## [BRANO PROPOSTO]

◆ ◆ ◆ ◆ ◆ ◆ ◆

Nel bel mezzo della guerra, ha modo fra l'altro di prendere forma la cultura
dello stereotipo, o dell'estrema semplificazione cui tenderebbe a conformarsi il
giudizio dell'immaginario collettivo, indispensabile alla costruzione del
consenso e più tardi all'interpretazione "ragionata" del cosiddetto
"politicamente corretto". (Tante grazie a Walter Lippmann e al suo indimenticato
"Public Opinion"!)
A Wall Street e alla FED di New York intanto gli Investitori si fregano le mani.

◆ ◆ ◆ ◆ ◆ ◆ ◆

## [COMPITI ED ESERCIZI]
[1] Elenca tutte le espressioni racchiuse tra virgolette nel brano sullo stereotipo.
[2] Trascrivi la parte del brano sullo stereotipo che si apre con le parole contenenti "Nel bel mezzo" e termina con "fregano le mani.", scambiando "stereotipo" con "luogo comune".
[3] Condensa il paragrafo del brano sullo stereotipo che comincia con "Nel bel mezzo della guerra", mantenendone i fatti principali.

## [RECORD FORNITI]
◆ ◆ ◆ ◆ ◆ ◆ ◆

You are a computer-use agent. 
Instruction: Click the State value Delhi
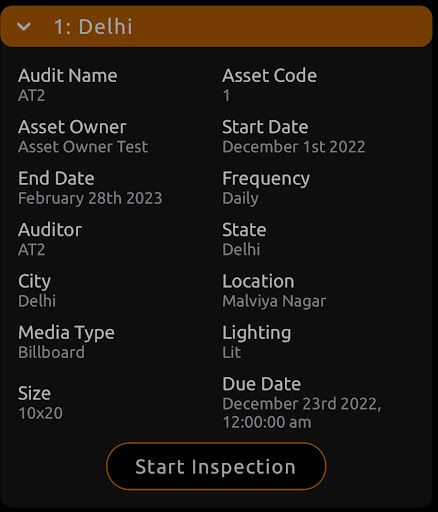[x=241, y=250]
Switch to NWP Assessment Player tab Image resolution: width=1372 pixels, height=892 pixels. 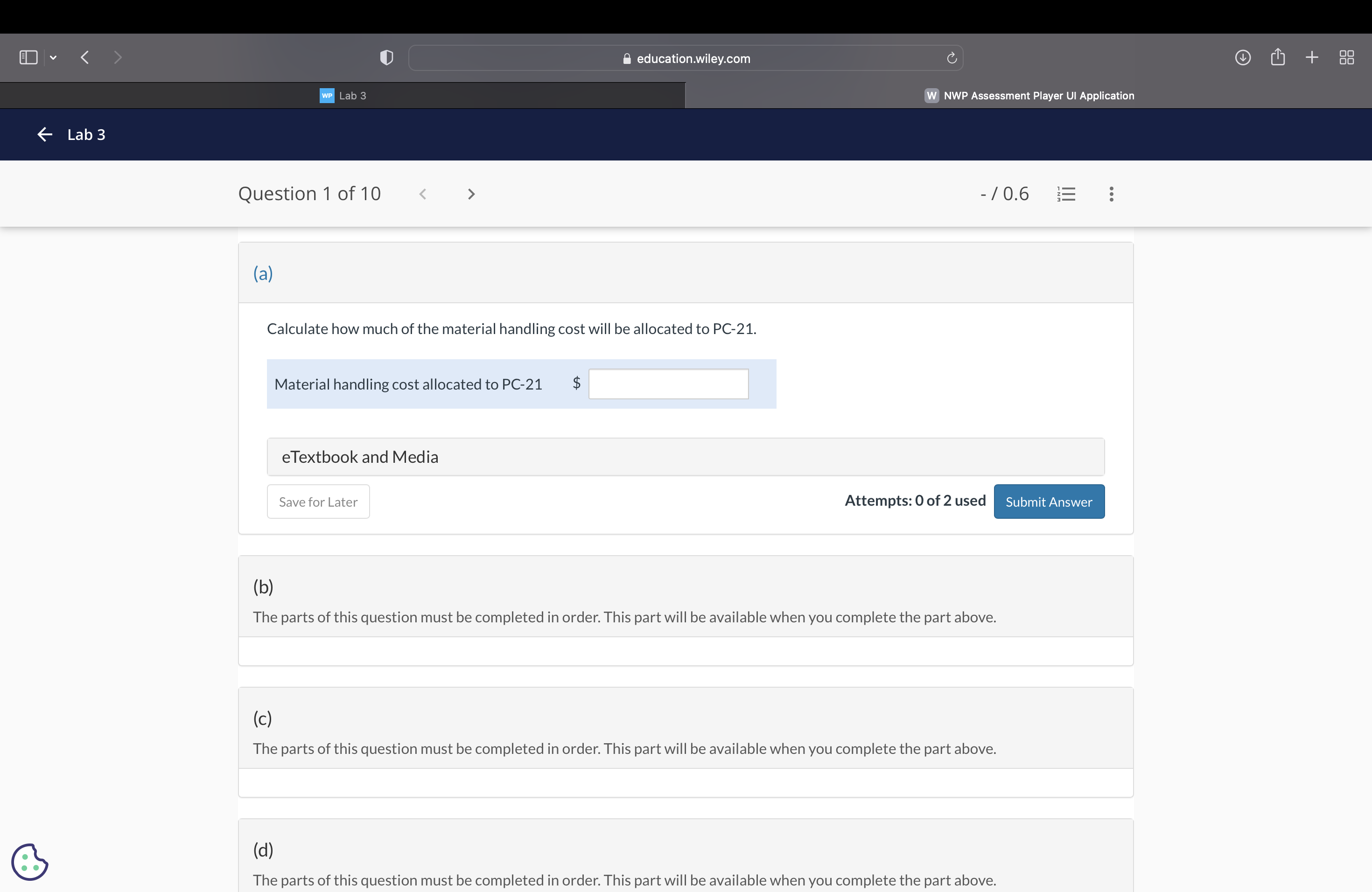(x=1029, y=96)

◆ ◆ ◆ ◆ ◆ ◆ ◆

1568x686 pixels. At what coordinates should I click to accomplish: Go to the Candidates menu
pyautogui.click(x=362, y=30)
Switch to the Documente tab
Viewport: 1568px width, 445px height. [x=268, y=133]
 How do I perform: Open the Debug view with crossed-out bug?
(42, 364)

◆ ◆ ◆ ◆ ◆ ◆ ◆

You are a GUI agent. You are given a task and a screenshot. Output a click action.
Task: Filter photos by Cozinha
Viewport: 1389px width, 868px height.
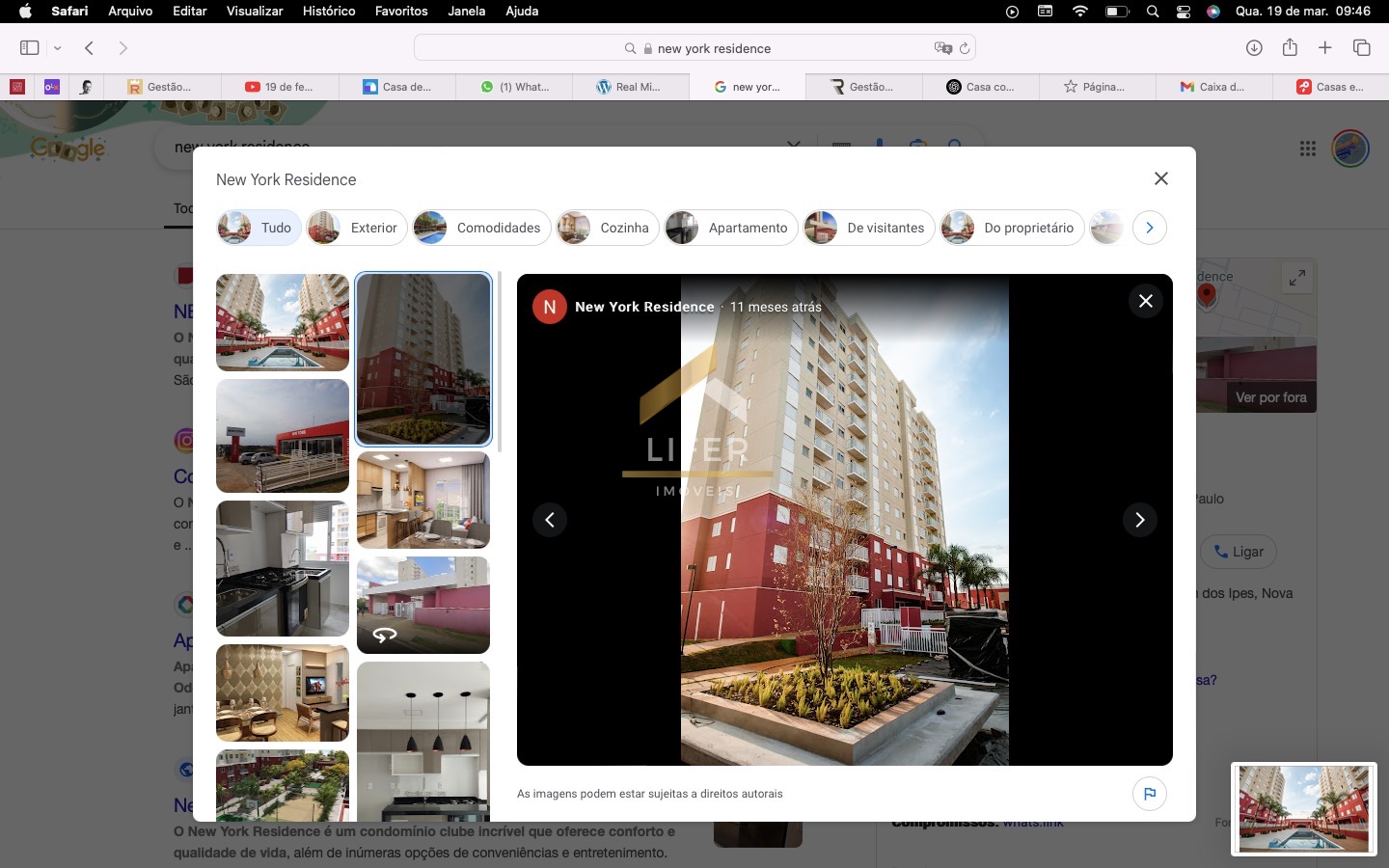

◆ ◆ ◆ ◆ ◆ ◆ ◆

## [SOLUZIONI DEI COMPITI]
[1] "ragionata", "politicamente corretto", "Public Opinion"

[2]
Nel bel mezzo della guerra, ha modo fra l'altro di prendere forma la cultura
dello luogo comune, o dell'estrema semplificazione cui tenderebbe a conformarsi il
giudizio dell'immaginario collettivo, indispensabile alla costruzione del
consenso e più tardi all'interpretazione "ragionata" del cosiddetto
"politicamente corretto". (Tante grazie a Walter Lippmann e al suo indimenticato
"Public Opinion"!)
A Wall Street e alla FED di New York intanto gli Investitori si fregano le mani.

[3] In piena guerra si forma la cultura dello stereotipo, cioè l'estrema semplificazione del giudizio collettivo. Questa cultura serve a costruire il consenso e, più tardi, a interpretare il "politicamente corretto". Il paragrafo ringrazia Walter Lippmann e il suo "Public Opinion".